December 24, 2010 at 7:49 am
Our company has over 5000 sql server instances spread out over the country. The servers are connected to our corporate central data center via a high latency satelite connection. I'm looking for a way to export a our applications schema (tables,constraints,data types..etc) to some type of flat file result (xml,text,....etc) that can be easily transmitted via our network to a central server, imported in to a database, and compared against a "golden" copy of the application database schema. Anybody have any advice or scripts that will export a database schema to a flat file? Thanks
December 27, 2010 at 9:54 am
Do you want to do the compare inside or outside of SQL Server? That is do you want a file you would import into the remote SQL server (perhaps as a new DB) and do the compare within SQL Server or do you want to export the local information to a flat file and do a flat file compare?
Also what is the amount of data (not schema) that you need to compare (in the KB, MB or GB?)?
You might want to take a look at SQL Compare from Red Gate
December 28, 2010 at 8:09 am
Do you want to do the compare inside or outside of SQL Server?
That is do you want a file you would import into the remote SQL server (perhaps as a new DB) and do the compare within SQL Server or do you want to export the local information to a flat file and do a flat file compare?
I suppose either way would work. I would like to export the schema from the remote servers to a flat file to the local file system.
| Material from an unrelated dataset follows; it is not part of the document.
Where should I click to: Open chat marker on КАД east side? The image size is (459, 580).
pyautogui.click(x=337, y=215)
I could then write a process that resides on the Central master server to collect these flat files from each remote server, import them into a table on the central master server, and then then compare the schema against a master "golden copy". There is no need to compare data, just schema.
I do not think SQL compare will work for us.
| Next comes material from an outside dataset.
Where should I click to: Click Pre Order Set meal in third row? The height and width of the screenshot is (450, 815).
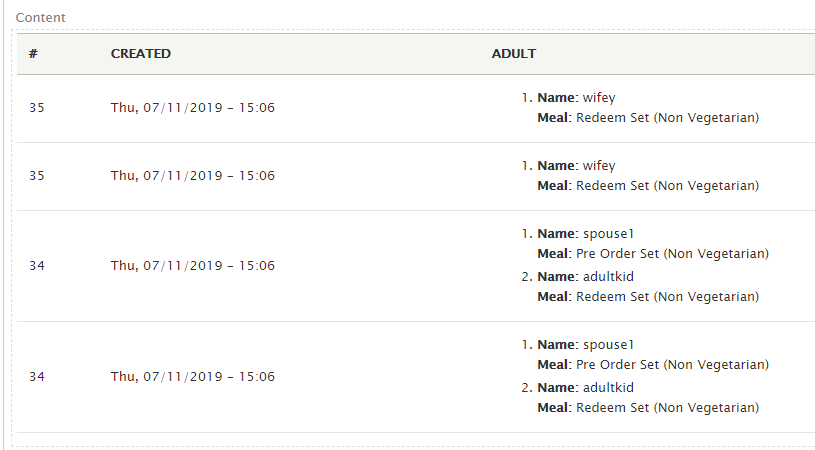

December 28, 2010 at 8:13 am
Well then you could look at doing a select on sysobjects, sysindexes and syscolumns that saves those results to a flat file and then compare that to your 'master copy' of each of those files.
December 28, 2010 at 8:17 am
I was thinking about something along those lines, I guess I was hoping somebody already had something they would could share that I could use a starting point or maybe not reinvent something somebody else already invented.
December 28, 2010 at 11:32 am
And what about try "Transfer database task" in SQL Server integration services to import remote databases and then you can do some comparations?